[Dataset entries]

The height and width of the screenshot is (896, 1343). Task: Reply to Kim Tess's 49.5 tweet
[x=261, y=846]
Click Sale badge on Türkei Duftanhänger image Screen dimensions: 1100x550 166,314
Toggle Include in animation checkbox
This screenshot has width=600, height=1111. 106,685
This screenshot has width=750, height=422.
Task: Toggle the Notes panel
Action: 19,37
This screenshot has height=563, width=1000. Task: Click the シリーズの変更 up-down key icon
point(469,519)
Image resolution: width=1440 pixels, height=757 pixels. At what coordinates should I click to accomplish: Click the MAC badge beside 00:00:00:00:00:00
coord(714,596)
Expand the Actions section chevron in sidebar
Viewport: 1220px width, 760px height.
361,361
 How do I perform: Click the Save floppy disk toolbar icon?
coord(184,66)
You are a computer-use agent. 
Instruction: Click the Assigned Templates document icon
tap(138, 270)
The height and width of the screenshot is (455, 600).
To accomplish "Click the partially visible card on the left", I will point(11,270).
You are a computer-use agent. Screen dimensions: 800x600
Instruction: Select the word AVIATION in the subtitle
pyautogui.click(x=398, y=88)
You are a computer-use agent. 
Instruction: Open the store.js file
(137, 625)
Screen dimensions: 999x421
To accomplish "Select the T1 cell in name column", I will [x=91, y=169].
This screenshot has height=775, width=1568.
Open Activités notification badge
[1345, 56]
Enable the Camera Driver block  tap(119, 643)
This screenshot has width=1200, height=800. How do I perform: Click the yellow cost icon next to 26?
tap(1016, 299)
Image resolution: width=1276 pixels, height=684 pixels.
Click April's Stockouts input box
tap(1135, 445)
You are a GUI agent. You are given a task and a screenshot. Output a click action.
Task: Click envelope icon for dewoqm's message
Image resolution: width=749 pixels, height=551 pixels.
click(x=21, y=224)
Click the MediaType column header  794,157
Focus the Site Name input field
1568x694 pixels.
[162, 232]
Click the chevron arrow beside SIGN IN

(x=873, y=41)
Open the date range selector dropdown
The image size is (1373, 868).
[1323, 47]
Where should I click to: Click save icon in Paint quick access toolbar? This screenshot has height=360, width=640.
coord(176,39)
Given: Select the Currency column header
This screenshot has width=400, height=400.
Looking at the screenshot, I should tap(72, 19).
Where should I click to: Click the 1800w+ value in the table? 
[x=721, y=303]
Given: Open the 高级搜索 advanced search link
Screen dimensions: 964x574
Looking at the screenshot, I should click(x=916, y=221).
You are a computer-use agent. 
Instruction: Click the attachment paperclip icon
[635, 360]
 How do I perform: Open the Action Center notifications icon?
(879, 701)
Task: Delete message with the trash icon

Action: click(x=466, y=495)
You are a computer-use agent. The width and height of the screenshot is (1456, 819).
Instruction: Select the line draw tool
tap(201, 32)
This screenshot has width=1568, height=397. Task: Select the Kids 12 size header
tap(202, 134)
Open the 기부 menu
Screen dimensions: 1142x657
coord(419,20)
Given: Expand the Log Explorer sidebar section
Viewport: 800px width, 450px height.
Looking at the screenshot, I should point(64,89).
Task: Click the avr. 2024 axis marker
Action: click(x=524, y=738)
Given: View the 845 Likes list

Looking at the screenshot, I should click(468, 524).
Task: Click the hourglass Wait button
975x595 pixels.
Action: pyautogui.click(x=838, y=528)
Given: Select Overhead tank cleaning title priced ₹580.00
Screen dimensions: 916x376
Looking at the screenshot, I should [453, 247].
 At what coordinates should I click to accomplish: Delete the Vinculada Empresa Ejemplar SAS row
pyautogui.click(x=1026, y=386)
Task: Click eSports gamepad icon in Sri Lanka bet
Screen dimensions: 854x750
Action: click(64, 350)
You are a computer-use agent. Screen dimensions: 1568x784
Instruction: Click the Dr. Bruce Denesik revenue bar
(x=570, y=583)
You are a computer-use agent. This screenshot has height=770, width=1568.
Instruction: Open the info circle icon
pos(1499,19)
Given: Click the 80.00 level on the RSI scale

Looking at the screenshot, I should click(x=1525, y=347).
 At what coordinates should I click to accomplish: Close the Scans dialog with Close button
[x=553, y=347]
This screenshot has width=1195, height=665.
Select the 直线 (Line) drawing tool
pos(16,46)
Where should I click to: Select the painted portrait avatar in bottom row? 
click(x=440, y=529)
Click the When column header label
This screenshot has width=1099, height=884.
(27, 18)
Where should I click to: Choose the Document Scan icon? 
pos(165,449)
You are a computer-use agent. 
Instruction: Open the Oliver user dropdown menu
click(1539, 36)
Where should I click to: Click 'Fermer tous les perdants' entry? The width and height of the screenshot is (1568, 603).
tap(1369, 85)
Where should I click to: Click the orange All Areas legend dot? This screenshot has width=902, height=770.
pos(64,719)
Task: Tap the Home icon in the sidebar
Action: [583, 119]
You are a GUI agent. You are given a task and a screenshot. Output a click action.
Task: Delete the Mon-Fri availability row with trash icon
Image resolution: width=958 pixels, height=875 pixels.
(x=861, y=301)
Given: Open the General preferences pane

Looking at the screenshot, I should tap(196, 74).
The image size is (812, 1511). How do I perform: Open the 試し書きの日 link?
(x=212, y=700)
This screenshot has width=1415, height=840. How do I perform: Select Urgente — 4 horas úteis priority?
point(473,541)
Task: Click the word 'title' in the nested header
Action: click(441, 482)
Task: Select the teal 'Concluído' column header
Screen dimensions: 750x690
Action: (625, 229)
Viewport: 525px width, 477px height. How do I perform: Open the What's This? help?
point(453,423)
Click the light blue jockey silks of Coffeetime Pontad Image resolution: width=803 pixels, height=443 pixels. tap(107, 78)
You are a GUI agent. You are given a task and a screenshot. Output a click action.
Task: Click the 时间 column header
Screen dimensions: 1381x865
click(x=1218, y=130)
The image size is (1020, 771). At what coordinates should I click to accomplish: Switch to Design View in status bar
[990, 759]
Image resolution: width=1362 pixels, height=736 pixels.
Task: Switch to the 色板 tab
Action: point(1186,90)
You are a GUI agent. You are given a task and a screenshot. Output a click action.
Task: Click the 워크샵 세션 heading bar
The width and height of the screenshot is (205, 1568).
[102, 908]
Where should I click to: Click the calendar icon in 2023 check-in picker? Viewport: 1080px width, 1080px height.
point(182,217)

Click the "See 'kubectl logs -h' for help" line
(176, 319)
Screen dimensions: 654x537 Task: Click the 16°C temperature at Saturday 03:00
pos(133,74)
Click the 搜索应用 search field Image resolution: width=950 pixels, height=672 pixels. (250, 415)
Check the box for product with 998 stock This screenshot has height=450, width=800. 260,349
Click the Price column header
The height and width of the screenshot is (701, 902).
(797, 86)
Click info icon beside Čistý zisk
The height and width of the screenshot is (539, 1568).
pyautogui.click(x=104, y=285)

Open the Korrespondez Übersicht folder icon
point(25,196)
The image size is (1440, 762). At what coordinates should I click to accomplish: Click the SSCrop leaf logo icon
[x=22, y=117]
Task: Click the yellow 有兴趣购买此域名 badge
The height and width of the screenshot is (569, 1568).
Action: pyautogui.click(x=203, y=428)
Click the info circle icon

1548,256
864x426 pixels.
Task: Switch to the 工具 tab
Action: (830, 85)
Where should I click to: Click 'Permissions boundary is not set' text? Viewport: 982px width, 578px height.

§ **Required action**: Would you show every line in the data above that contains the string "will"?

§ **Finished exercise**:
To accomplish "Click the partially visible card on the left", I will point(11,270).
To accomplish "Select the T1 cell in name column", I will [x=91, y=169].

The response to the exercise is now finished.